Toda manifestación de la sociedad civil es reprimida de inmediato, utilizando cuerpos parapoliciales conocidos como “colectivos”, muchas veces conformados por individuos provenientes del mundo delictivo, con el propósito de presentar la represión como una supuesta “defensa popular de la revolución.” Luego del reciente fraude electoral, esta violencia se ha intensificado a niveles nunca antes vividos por las actuales generaciones de venezolanos.
La paranoia guerrerista de Maduro ha alcanzado niveles alarmantes. Se aprovecha de anuncios infundados sobre supuestas operaciones militares para justificar su política de violencia física e institucional contra la población. En vez de acatar el mandato ciudadano que lo destituyó en las elecciones del 28 de julio, ordena “preparar y aceitar los fusiles”, como respuesta a la presión de la comunidad internacional. Un verdadero líder democrático estaría ocupándose de reparar escuelas u hospitales, pero su odio y ambición lo llevan a insistir en su guerra contra el pueblo.
Su obsesión bélica incluso lo ha llevado a sugerir una guerra para “liberar la isla de Puerto Rico”.
Este discurso revela una personalidad profundamente trastornada por la violencia, pero la verdadera víctima de esta patología es el pueblo venezolano. Son incontables las vidas perdidas, los presos políticos y los desplazados que incrementan la crisis migratoria en toda la región.
Frente a la guerra declarada por Maduro, los venezolanos resistimos estoicamente.

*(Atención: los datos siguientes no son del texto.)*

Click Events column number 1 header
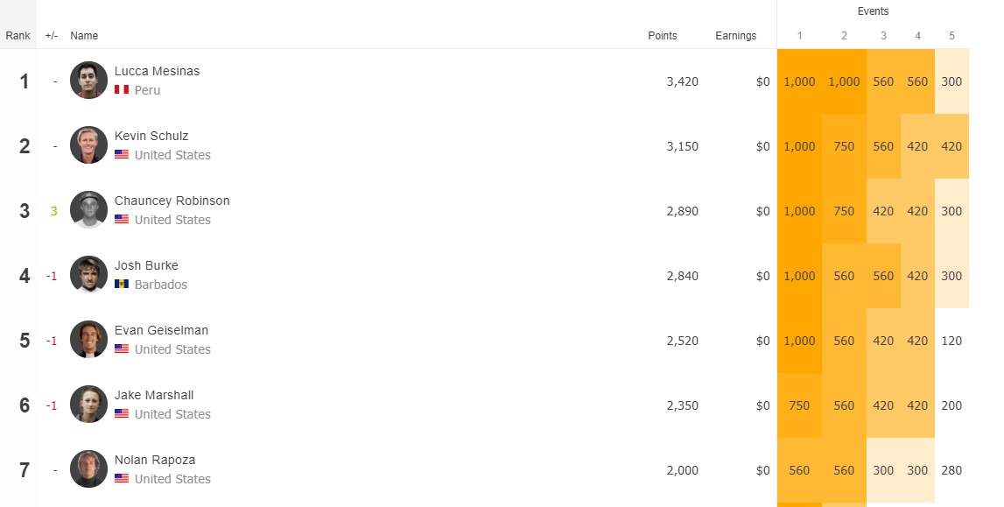The width and height of the screenshot is (1004, 507). (x=799, y=36)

No caeremos en su trampa de violencia. Maduro busca provocar una reacción armada de la oposición, pero no sucumbiremos a esa tentación. Primero, porque Venezuela es un país amante de la paz; y segundo, porque nuestra vocación es política, basada en el libre juego de las ideas y la organización democrática.
Nos mantenemos firmes en la lucha por el rescate de la democracia, con el apoyo de la comunidad nacional e internacional.